FIG. 4.

Histomorphometric and immunohistochemical analyses of bioengineered synovial joint condyle grafts seeded without delivered human cells, with hMSCs, or with hMSC-derived osteogenic cells. After 6 weeks of in vivo implantation, von Kossa staining revealed mineralized tissue accumulation on the wall of the scaffolds' microchannels seeded with MSC-Ob (C), in comparison with little mineralization of the graft seeded with no delivered human cells (A) or hMSCs (B). Osteopontin, a late-stage osteogenesis marker, was immunolocalized on the surface of the microchannel wall of the representative graft seeded with hMSC-Ob (D), corresponding to von Kossa–positive mineral deposition in C. No positive osteopontin was identified with the cell-free PCL-HA scaffold or the hMSC-seeded PCL-HA scaffold (data not shown).

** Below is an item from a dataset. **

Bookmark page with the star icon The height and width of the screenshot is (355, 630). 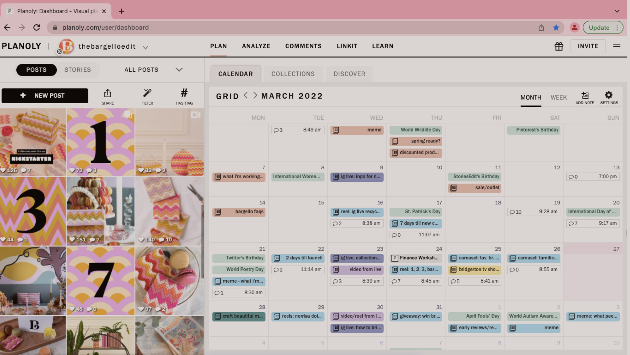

Quantitatively, bone volume per total volume in MSC-Ob–seeded grafts was in the range of 11.5% to 19.6% per image analysis of von Kossa–stained sections (I) (n = 10). Safranin O, a cationic dye staining glycosaminoglycans, was positive in the intercellular matrix of the representative graft seeded with MSC-derived chondrocytes (hMSC-Cy) (G), in comparison with little safranin O–positive staining in representative grafts seeded with no delivered human cells (but nonetheless infiltrated by host cells) (E) or the representative graft seeded with hMSCs (F). Type II collagen was immunolocalized to hMSC-derived chondrocytes encapsulated in hydrogel (H). Quantitatively, significantly more cells were present in the hMSC-seeded hydrogel layer than hMSC-Cy (J), suggesting that MSCs are more proliferative than MSC-derived chondrocytes because the initial cell density was equal in both groups. Scale: 400 μm (A–C, F–G), 200 μm (D, H, I). *, p < 0.01. Color images available online at www.liebertonline.com/ten.